Last year High Court judge Mr Justice Hickinbottom ruled that ‘JK’, who had switched from male to female, must be listed as ‘father’ on the birth certificates of her two children, conceived before she started hormone therapy. 

JK had wanted to be listed simply as ‘parent’ citing her human right to keep her gender change private.  


Yes: Dr Peter Swinyard, Chairman of the Family Doctor Association 

Whether the NHS should provide complex fertility services at a time it is very, very cash strapped is a big question.

But if we accept that the NHS should be offering IVF and other fertility treatments, then I firmly believe these services must be offered irrespective of gender.

We must not discriminate, just because someone happens to have had a sex change.

Some people will say that, by offering sperm and egg freezing to transgender people, we are mucking around with the natural order of things. But IVF itself is mucking around with the natural order of things. It is saying: ‘OK God, you stuffed the plumbing up, so we are going to sort it out. We are going to let someone conceive when nature would not let them.’

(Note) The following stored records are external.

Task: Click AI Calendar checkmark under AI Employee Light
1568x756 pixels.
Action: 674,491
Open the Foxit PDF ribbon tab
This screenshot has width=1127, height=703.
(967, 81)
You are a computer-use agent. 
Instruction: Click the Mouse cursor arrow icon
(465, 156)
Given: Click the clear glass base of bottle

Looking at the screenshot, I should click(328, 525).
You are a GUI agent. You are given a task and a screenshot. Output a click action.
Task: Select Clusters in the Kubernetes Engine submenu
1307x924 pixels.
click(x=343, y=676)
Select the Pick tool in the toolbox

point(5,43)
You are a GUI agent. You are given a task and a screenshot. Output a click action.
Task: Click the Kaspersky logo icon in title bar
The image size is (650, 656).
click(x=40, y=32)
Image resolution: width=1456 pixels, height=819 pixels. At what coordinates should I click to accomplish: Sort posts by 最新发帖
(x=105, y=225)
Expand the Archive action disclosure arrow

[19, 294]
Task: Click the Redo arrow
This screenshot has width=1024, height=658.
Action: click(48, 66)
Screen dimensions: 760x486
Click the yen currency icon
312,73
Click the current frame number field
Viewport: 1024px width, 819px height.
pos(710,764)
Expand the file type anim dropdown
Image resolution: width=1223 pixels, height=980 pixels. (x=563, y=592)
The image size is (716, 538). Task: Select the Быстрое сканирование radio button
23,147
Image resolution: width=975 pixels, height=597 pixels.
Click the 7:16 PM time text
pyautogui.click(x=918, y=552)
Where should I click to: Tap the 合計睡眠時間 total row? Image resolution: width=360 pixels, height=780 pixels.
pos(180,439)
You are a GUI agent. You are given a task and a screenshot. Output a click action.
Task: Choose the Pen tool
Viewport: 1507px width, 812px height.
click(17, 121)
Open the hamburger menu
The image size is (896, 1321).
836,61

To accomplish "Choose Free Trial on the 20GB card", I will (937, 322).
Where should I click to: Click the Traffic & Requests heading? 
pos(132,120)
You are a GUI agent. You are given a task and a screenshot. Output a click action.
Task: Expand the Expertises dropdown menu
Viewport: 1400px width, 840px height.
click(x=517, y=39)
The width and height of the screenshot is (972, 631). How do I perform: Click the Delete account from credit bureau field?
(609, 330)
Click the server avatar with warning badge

This is an issue of fairness to transgender individuals. They are not lesser people, they are just different people.

No: Peter Bone, Conservative MP for Wellingborough

At a time when NHS authorities across the country are having to ration cataract operations, hip replacements and even hearing aids to make ends meet, should taxpayers really be asked to fund fertility treatment so men can give birth? 

The NHS is does not have endless pots of cash and, with accident and emergency departments and hospitals bursting at the seams, we should stop pretending that it does.

When you go into realms like this, I am not sure why the taxpayer should be funding it.

It’s something that people could surely fund privately if they want to.

We’ve had changes in the Cancer Drugs Fund which will stop some cancer drugs being available to people on cost grounds.

I just sometimes ask if the NHS is getting its priorities right.